Hpakant Jade Stone Estimated at 50 Tons

A jade stone, estimated to weigh some 50 tons, is pictured in Hpakant, Kachin State. (Photo:  The Irrawaddy)

RANGOON — A massive jade stone recently discovered near a village in Kachin State’s Hpakant region is believed to weigh about 50 tons, though with half the rock yet to be unearthed, its exact mass remains unknown.
After visiting the discovery site and sizing up the raw jade stone in Wai Ka village amid tight security, local jade merchant U Cho said initial reports of its size were likely underestimated.
“We estimate that the stone might be bigger,” he told The Irrawaddy. “What we had heard [that the stone was thought to weigh about 20 tons] was because the body of the stone is still buried in the ground. But, we don’t know how much it will be worth.”
Government troops were deployed this week to guard the area where the jade stone is located. As a result, local small-scale jade miners have been completely barred from searching for jade in the surrounding area.
The jade stone, described by locals as being “as big as a Mitsubishi Pajero truck,” was found by a small-scale miner, Aung Naing Win, on Feb. 9 in Hpakant Township. The region, west of the Kachin State capital Myitkyina, is known for possessing some of the world’s best jade.
Contacted by The Irrawaddy on Wednesday, a staffer at the state-owned Myanmar Gems Enterprise in Naypyidaw said she was not allowed to comment on the jade stone discovery in Hpakant. Asked for contact details for an individual authorized to speak to the media, the staffer said she was not at liberty to provide that information.
The Myanmar Gems Enterprise operates under Burma’s Ministry of Mines.
Small-scale miners in the region operate unlicensed, and thus have no legal claim to jade that they discover. Most of them deal in the black market trade.
Legal ownership of the stone in Wai Ka village remains unclear. Licensed miners are allowed to reap the profits of their jade discoveries, subject to government taxation, but Burma’s 2008 Constitution stipulates that the state “is the ultimate owner of all lands and all natural resources above and below the ground, above and beneath the sea, and in the atmosphere in the Union.”
Burma produces the vast majority of the world’s jade. It is often smuggled over the border to China in a massive unregulated trade, without ever being taxed.

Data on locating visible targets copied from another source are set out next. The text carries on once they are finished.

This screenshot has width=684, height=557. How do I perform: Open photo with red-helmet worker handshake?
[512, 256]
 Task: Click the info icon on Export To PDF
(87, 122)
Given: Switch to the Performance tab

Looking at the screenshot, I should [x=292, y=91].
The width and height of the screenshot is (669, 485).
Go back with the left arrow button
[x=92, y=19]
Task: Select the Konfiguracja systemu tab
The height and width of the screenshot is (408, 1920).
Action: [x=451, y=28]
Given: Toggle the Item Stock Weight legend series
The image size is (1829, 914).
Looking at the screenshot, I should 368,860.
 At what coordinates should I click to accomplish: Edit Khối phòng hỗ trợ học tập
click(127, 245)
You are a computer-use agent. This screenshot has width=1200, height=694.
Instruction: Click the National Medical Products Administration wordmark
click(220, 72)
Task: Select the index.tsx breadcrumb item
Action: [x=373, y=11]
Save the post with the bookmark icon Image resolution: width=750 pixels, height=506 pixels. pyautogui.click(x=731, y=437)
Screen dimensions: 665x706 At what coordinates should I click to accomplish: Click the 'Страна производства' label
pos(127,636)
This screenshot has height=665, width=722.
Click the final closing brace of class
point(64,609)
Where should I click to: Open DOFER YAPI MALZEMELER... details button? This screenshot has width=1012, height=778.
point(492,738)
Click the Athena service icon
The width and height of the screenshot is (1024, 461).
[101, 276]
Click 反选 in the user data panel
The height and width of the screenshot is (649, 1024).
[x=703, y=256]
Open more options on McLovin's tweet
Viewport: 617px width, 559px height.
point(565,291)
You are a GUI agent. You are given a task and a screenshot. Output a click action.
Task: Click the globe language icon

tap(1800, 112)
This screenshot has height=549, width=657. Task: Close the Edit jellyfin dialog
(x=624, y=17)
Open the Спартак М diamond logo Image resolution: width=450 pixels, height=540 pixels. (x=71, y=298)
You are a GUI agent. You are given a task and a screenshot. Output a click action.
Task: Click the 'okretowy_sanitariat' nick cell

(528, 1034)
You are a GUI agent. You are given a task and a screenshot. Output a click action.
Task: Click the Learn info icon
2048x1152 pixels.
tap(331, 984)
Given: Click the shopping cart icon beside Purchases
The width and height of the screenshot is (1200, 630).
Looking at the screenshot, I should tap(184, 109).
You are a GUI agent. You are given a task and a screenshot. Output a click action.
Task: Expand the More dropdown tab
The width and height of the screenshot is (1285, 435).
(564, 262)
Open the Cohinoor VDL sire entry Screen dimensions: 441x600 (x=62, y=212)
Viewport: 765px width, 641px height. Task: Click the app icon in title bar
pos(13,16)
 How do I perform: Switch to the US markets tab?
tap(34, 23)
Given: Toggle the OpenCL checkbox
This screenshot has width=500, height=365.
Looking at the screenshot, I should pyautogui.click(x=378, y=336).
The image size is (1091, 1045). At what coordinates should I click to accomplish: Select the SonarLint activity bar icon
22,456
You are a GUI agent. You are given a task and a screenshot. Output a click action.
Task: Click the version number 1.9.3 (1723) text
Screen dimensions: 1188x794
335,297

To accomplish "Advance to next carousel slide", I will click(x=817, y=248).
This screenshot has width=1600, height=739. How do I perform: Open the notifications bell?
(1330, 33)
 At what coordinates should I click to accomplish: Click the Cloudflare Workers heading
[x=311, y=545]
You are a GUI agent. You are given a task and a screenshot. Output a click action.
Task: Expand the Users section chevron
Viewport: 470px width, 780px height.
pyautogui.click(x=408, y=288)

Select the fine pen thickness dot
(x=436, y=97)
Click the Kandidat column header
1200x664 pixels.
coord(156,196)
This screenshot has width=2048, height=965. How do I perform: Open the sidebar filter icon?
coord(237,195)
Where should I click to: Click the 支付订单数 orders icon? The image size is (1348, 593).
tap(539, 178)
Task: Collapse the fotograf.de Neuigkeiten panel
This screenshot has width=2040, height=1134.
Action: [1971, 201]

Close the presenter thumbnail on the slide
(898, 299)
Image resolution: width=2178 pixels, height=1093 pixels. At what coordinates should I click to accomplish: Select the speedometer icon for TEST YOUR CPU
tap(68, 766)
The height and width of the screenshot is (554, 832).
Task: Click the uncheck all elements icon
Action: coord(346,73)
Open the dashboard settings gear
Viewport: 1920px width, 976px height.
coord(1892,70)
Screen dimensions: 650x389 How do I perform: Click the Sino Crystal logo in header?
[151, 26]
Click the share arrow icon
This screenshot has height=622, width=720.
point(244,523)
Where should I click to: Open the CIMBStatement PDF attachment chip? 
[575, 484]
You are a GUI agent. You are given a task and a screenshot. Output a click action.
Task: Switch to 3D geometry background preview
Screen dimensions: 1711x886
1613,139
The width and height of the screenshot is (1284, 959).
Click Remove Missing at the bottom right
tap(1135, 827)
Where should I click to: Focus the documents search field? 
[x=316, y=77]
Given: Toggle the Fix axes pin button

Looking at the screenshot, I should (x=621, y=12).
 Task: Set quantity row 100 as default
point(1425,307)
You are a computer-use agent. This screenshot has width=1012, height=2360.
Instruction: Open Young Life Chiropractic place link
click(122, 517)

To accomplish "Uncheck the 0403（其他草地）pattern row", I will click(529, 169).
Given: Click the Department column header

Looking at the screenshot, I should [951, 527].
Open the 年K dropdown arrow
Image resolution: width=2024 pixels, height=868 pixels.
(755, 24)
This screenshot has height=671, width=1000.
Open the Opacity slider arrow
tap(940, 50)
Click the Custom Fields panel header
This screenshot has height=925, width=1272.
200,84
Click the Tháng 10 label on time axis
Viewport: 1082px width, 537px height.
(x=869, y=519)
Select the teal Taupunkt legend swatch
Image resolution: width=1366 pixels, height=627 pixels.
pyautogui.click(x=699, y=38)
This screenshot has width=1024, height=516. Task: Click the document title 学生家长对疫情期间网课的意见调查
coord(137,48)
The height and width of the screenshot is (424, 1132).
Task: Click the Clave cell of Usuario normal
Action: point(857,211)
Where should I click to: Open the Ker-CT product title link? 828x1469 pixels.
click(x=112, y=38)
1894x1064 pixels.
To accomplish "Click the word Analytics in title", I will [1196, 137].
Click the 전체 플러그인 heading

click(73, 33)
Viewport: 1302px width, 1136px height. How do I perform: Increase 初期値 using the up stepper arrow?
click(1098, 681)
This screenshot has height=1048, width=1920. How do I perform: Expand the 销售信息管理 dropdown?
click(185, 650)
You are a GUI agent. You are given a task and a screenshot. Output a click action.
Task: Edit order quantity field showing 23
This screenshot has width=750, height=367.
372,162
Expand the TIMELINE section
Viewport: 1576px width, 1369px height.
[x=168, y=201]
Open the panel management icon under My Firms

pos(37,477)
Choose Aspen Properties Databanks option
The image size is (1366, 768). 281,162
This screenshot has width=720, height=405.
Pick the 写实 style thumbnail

A July 2013 report by the US-based Ash Center for Democratic Governance and Innovation at Harvard University put the sale of Burmese jade at as high as US$8 billion in 2011.
Most jade mining companies that operate in Hpakant are run by Chinese businessmen or Burmese cronies. One of the biggest industry players is the Union of Myanmar Economic Holdings Ltd (UMEHL), a Burmese military-run conglomerate that dominates many sectors of the country’s economy.